Stored data entries
□ □ □ □ □

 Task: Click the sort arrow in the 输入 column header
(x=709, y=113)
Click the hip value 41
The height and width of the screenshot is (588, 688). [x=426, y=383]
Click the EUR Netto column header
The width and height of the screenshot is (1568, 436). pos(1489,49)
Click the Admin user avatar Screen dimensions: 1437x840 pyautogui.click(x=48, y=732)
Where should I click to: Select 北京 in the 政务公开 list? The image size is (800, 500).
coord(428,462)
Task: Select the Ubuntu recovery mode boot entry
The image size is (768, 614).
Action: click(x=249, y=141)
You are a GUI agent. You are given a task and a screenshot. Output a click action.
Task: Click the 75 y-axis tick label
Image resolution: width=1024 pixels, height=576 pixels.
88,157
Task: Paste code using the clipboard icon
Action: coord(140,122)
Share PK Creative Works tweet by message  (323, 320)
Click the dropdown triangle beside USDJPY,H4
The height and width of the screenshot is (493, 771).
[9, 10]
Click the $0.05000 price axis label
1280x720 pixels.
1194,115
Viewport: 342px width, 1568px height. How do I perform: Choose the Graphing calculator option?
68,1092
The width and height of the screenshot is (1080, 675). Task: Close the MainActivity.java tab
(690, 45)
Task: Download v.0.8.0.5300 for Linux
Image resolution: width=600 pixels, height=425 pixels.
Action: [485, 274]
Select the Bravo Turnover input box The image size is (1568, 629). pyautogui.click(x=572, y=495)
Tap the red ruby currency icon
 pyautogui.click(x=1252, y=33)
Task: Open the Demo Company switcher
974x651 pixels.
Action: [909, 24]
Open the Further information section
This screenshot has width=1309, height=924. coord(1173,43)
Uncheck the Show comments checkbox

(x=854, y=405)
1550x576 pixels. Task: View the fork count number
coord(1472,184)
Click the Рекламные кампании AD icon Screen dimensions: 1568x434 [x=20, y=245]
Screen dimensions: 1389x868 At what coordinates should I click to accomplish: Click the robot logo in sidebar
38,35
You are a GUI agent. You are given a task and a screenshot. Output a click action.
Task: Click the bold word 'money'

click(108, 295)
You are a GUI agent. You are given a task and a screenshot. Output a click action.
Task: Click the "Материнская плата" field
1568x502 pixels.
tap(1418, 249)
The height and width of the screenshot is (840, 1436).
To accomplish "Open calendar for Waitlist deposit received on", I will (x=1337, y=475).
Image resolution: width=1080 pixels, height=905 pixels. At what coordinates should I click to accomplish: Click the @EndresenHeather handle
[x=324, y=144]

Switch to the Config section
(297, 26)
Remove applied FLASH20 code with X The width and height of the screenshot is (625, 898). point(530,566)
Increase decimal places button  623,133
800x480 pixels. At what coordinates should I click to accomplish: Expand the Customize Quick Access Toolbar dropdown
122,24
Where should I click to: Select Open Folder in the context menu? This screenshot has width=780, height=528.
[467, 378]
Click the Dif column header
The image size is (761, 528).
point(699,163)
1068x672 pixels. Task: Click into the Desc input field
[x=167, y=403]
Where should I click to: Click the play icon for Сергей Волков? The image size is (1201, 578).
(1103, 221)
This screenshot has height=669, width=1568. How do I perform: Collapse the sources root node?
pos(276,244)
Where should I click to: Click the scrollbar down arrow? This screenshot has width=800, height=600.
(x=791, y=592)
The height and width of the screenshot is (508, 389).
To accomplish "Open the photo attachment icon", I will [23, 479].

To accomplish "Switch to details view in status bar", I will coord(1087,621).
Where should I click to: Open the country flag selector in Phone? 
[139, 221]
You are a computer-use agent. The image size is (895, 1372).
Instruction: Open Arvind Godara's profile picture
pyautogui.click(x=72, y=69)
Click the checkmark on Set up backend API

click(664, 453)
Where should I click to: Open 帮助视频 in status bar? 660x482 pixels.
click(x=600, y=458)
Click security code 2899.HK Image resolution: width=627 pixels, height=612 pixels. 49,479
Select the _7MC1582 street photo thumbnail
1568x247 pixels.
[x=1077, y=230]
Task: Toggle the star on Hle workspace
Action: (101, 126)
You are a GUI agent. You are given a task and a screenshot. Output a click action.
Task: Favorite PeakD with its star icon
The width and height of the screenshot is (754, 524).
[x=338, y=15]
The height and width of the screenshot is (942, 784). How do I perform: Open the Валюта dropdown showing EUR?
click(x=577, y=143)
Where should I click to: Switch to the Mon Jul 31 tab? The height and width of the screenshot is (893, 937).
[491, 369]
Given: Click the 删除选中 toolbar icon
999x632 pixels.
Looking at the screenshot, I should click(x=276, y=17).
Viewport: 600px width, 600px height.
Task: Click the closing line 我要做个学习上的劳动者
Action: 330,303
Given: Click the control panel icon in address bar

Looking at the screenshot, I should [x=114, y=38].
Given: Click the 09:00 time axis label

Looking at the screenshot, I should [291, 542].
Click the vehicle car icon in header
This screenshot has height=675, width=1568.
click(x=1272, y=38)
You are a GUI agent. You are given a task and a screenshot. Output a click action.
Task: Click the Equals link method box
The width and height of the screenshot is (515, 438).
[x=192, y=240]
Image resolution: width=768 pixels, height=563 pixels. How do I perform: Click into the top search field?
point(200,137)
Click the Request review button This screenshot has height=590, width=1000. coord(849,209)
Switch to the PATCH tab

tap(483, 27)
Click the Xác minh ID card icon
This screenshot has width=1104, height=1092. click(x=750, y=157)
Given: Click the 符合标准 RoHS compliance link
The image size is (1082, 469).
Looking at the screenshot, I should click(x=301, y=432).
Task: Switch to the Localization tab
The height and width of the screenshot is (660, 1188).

□ □ □ □ □

● WORK TASK
What lines of the data include the word "with"? Copy each of them.

● EXERCISE OUTPUT
Remove applied FLASH20 code with X The width and height of the screenshot is (625, 898). point(530,566)
Task: Favorite PeakD with its star icon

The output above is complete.